While some things ended, other things got refreshed: this website, and my music website, MelissaSings.com, for example, which I overhauled in a spasm of obsessive-compulsive productive procrastination. That’s how these things often happen in my world…
I also finally got some actual pages up for the one-on-one mentoring and consulting that I was already doing. Plus I finally added a shop for my art! Alas, there’s still much to be done — dozens of artworks still to add — but as I like to say, a website is always a work in progress. Just like a life. 🙂
Program-wise, 2014 started off with successful second runs of both Get Sparked! and Your Big, Bold, Creative Life Academy (I’ll be opening up the Academy again in just a couple of weeks — click here for more info), plus energizing sessions of the Great ClutterBust (x3), Finishing Blitz, Creative Ignition Circle and Creative Sandbox 101 (x2). (Sheesh! No wonder I got tired!)
On the “live” end of things, I hosted my 2nd annual Create & Incubate Retreat over Memorial Day weekend (another one is in the works for 2015 — I’m just waiting for confirmation of dates — get on my mailing list for advance access), and in July I ran my first full-day Unleash Your Inner Creative playshop.
Perhaps the most significant change on the business front, though, happened behind the scenes, and should really be cross-posted under Health/Self-Care: I finally broke down and hired a bookkeeper early in the year!
Can you say “quality of life improvement”? Yeah. Wish I’d done it sooner!
In Sum
Wow. When I add it all up together, it’s amazing how much more I accomplished than I thought!
Life is like that. When you keep your eyes on the stair treads, it doesn’t feel like you’ve climbed very high at all, but when you stop at the landing and turn around, be sure to stand back because you might experience some vertigo!
All in all, it’s been a good year. Now MM and I are off to Monterey for three nights for our Anniversamoon, then it’s back to climbing that staircase.
Happy New Year!
PS — Pssst! Know someone who might benefit from seeing this today? Pass it on!
Bekah says
I LOVE this analogy. Thank you Melissa, you never cease to make me feel better about whatever happens to be going on in my creative life. This especially hits home because I am on the cusp of my own 30th birthday this year.
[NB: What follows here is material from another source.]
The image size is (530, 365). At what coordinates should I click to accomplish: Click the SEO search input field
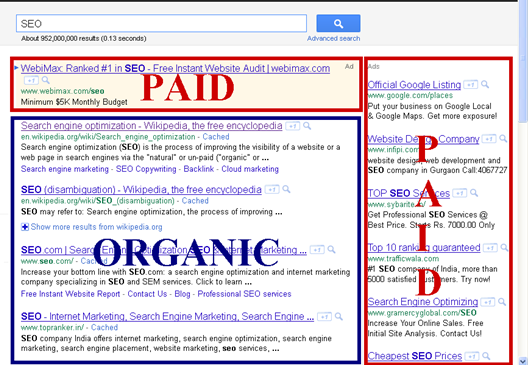pos(162,24)
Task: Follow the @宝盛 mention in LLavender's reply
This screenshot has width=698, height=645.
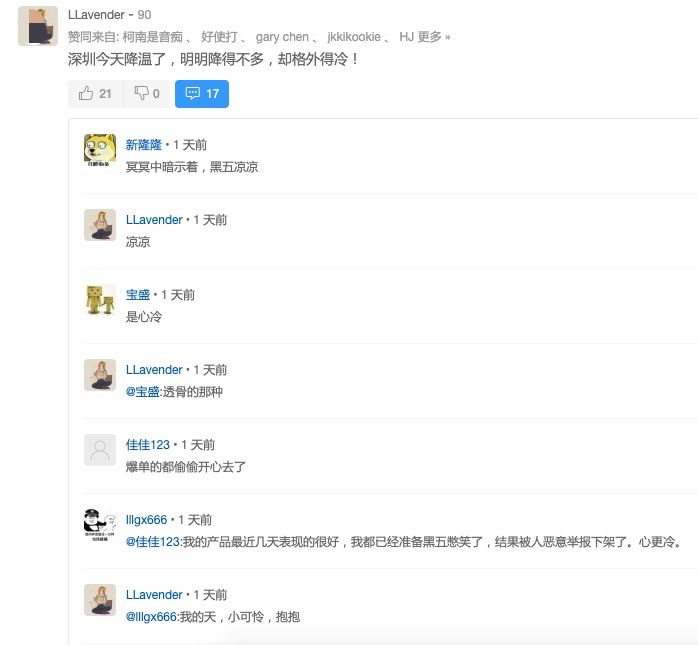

Thanks for always putting things into perspective and have a wonderful Anniversamoon!!! XOXO
Melissa Dinwiddie says
Yay! I’m so glad my sharing is helpful, Bekah! Just back from our anniversamoon, and wanted to thank YOU for taking the time to leave a comment. 🙂
(And fyi, I can’t say that all my friends feel the same, but I found 40 WAY easier than 30. 🙂 Plus life just keeps getting better. 🙂 )
Tina says
“Overwhelmed by the enormity of what I haven’t accomplished”…absolutely. I just hit 50 this year and this presses on me everyday. I appreciate knowing that others feel this. I love that you are doing both art and music. I’ve tried to do this for years and felt guilty for “not focusing” and splitting my energy, but I couldn’t ever decide what I loved doing more. Congratulations on how much you have accomplished this year. I am going to take some time and reflect on this for myself. Thanks for your good example.
Melissa Dinwiddie says
You are definitely not alone, Tina! And yes, you DO get to do both, though probably not at full-steam at the SAME TIME. That is THE quintessential challenge of being a passion pluralite! It can drive you crazy, but it can also keep life really fun and exciting. 🙂
Charyll says
Thank you, Melissa, for sharing. Your courage in sharing your personal life has helped so many. i really like the idea of the stairs being a place of perspective where one can look back as well as forward. I am always thinking “next step, next step”. It can be overwhelming. So the stairs as a metaphor for a place one can gain perspective resonates with me.